ミーシャを買い付けた商人に話を持ち掛けたのはコイツだったのか。
「……違うな。追いはぎ共から、助けただけだ」
「くへへっ、なるほどな。アンタが噂のドラゴンスレイヤーか」
「そうだ……お前がヴァリドか?」
俺の問いに、エルフ男はニヤリと笑った。
「違うなぁ」
『嘘だな』とヒムロ。
このエルフ男が、ヴァリドで確定だ。
「そうか……まぁ、誰だろうと関係ない、ここに居る奴は鏖殺だ」
「へっ、こわいこわい。しっかし、ドラゴンスレイヤーともなると、パンチも得物も半端ねぇなあ」
ニタニタ笑いながらヴァリドは寸断された鉄の檻、俺の黒斧と視線を巡らせた。だが、言葉とは裏腹にその表情には恐れや緊張感など微塵も感じられなかった。

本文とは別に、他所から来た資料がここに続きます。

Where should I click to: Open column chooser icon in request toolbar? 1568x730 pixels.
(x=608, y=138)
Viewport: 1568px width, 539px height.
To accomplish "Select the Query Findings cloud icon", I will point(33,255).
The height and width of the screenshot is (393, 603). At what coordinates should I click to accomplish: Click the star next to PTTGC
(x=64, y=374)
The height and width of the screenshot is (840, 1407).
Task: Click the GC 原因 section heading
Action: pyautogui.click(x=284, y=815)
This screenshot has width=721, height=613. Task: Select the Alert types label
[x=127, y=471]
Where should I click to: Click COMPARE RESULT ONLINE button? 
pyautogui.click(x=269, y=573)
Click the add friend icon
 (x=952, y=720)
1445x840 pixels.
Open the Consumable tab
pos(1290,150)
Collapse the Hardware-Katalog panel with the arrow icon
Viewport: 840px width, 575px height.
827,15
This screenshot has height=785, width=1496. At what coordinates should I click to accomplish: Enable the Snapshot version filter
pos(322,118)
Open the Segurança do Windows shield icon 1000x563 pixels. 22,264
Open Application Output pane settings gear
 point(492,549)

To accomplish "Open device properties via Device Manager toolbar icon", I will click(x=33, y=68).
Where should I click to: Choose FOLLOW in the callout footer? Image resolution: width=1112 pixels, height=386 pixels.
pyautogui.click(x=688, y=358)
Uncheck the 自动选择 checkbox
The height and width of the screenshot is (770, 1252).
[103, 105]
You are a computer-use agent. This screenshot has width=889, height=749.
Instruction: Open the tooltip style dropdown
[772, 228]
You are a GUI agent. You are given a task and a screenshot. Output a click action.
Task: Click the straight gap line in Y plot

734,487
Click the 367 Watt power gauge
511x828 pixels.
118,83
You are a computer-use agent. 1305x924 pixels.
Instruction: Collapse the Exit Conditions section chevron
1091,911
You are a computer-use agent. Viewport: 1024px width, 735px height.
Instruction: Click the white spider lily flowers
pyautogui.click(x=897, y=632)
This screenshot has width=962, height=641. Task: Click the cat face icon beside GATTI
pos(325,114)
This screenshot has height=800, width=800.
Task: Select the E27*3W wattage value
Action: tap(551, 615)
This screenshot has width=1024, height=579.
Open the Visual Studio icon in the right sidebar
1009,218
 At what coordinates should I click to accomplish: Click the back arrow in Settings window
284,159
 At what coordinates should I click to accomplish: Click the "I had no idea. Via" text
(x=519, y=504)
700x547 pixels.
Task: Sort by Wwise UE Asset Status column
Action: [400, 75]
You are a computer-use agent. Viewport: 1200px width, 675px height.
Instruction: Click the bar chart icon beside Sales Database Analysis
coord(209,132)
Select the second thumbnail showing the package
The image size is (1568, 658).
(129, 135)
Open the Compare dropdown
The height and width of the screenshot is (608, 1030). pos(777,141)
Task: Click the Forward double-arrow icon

ヴァリドはこちらに向けた剣をゆらゆらと揺らしている。
得物はショートソードに見えたが、妙に幅広だ。両刃で刃渡りは40センチほどか。鎬は低い、というかほぼフラット。鍔は小さく、握り手を少し隠せる程度。俗に言う、グラディウスという剣だろう。
リーチはこちらに分があるが、取り回しはあちらが圧倒的に有利だ。
ダニエルとはタイプが違うが、かなりの使い手に見える。へらへらしているように見えて、踵は薄っすらと浮いているし、不規則なリズムで体重移動をしている。
「ご主人様、気を付けてください、この男、精神系……気絶か睡眠の魔法を使います。この男に触られた瞬間、意識がなくなったみたいなので」
「魔法か……」
ミーシャにいくら呼びかけても返答がなかったわけだ。
「おいおいー、ネタバレすんなや。ご主人様殺した後で、犯して切り刻んじゃうぞ」
ヴァリドがヘラヘラと笑いながら、汚物のような言葉を吐く。
さらなる殺意がわいたが、どっちにしてもこいつをぶち殺すことに変わりはない。
「死ぬのはてめえだ……ミーシャは少し離れて牽制に徹してくれ」
ミーシャは俺の背から離れ、二歩ほど引いた。
俺は両手の黒斧を握りしめ、ゆっくりと歩みを進める。
ヴァリドが大きく後退したせいで、間合いまではまだまだ距離がある。
『む! こやつ、召喚勇者だぞ!』
脳内に、ヒムロの慌てたような声が響いた。